I extracted one URL into 3 parts which is "domain", "path", and "query".
For example: testing.com/index.html?user=who&pw=no
will be separated into
domain = testing.com
path = index.html
query = user=who&pw=no
There is problems when I wanted to partial search domain in my index such as "user=who" or "ing.com".
Is it possible to use "Analyzer" when I search even I didn't use "Analyzer" when indexing?
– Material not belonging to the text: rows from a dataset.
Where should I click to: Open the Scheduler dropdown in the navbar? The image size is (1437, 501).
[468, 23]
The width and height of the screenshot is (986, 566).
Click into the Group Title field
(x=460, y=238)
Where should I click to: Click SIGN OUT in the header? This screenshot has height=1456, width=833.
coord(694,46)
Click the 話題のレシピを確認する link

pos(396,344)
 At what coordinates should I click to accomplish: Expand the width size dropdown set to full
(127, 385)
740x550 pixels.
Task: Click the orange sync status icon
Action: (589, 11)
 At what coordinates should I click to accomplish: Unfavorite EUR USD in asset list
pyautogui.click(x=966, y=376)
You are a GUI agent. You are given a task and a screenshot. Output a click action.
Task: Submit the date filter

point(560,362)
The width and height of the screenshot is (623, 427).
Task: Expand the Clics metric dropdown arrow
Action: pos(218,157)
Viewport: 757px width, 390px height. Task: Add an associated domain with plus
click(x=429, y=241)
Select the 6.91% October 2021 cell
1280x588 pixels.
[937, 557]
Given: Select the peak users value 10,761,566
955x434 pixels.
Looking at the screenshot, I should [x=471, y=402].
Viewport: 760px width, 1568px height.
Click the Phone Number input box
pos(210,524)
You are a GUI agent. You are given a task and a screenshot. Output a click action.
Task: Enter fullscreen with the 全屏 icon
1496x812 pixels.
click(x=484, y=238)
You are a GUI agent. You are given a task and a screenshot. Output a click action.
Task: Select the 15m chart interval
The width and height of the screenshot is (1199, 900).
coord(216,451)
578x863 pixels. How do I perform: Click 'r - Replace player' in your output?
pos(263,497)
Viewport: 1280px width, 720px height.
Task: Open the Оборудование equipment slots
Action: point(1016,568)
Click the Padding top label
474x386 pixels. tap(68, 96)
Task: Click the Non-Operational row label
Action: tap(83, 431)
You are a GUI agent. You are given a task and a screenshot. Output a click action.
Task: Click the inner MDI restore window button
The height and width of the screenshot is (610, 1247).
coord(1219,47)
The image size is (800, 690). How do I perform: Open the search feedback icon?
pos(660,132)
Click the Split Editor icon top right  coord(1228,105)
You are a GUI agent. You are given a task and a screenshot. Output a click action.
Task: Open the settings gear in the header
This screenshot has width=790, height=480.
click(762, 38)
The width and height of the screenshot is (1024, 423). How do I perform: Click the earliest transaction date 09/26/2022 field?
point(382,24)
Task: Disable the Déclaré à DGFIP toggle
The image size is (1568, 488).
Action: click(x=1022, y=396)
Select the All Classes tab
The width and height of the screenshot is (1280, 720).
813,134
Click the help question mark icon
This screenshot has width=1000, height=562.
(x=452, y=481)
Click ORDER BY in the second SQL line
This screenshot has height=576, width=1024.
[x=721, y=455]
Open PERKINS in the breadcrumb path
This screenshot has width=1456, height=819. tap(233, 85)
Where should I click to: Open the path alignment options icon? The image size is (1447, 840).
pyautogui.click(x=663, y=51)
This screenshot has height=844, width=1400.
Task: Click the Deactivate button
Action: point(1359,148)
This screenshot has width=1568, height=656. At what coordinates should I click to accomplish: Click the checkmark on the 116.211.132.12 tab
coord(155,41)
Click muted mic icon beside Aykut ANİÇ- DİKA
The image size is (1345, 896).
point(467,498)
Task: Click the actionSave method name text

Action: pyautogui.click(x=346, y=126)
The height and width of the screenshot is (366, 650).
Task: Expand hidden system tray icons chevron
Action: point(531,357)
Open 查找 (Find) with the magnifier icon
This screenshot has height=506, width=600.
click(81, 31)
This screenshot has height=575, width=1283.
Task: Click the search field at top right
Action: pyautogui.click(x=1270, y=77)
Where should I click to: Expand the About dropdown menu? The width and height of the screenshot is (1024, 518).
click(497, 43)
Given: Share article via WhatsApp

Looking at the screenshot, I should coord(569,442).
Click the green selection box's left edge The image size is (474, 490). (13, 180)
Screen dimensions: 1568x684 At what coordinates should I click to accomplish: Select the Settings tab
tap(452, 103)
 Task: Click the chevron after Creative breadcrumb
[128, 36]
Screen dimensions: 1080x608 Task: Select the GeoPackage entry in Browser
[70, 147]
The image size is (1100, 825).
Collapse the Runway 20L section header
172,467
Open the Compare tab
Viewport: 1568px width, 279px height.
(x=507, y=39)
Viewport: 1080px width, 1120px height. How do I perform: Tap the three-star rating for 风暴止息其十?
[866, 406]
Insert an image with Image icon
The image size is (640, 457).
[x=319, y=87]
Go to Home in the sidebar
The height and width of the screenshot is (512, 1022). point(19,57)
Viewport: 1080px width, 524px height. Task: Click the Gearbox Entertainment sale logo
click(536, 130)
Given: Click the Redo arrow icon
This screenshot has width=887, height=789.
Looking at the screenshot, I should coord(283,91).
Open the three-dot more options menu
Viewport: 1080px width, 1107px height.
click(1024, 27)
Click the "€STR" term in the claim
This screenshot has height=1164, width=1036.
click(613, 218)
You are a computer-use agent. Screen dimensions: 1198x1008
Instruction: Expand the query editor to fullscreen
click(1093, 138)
How can I do partial search based on the analyzer ?
Thank you very much.
Upvotes: 2
Views: 3541
Reputation: 1
Trick with query string is split string like "user=who&pw=no"
to tokens ["user=who&pw=no", "user=who", "pw=no"]
at index time. That allows you to make easily queries like "user=who"
. You could do this with pattern_capture token filter, but there may be better ways to do this as well.
You can also make hostname and path more searchable with path_hierarchy tokenizer, for example "/some/path/somewhere"
becomes ["/some/path/somewhere", "/some/path/", "/some"]
. You can index also hostname with with path_hierarchy hierarcy tokenizer by using setting reverse: true
and delimiter: "."
. You may also want to use some stopwords-filter to exclude top-level domains.
Upvotes: -1
Reputation: 3400
2 approaches:
"query": {
"query_string": {
"query": "*ing.com",
"default_field": "domain"
}
}
Index Settings
"settings" : {
"analysis" : {
"analyzer" : {
"my_ngram_analyzer" : {
"tokenizer" : "my_ngram_tokenizer"
}
},
"tokenizer" : {
"my_ngram_tokenizer" : {
"type" : "nGram",
"min_gram" : "1",
"max_gram" : "50"
}
}
}
}
Mapping
"properties": {
"domain": {
"type": "string",
"index_analyzer": "my_ngram_analyzer"
},
"path": {
"type": "string",
"index_analyzer": "my_ngram_analyzer"
},
"query": {
"type": "string",
"index_analyzer": "my_ngram_analyzer"
}
}
Querying
"query": {
"match": {
"domain": "ing.com"
}
}
Upvotes: 6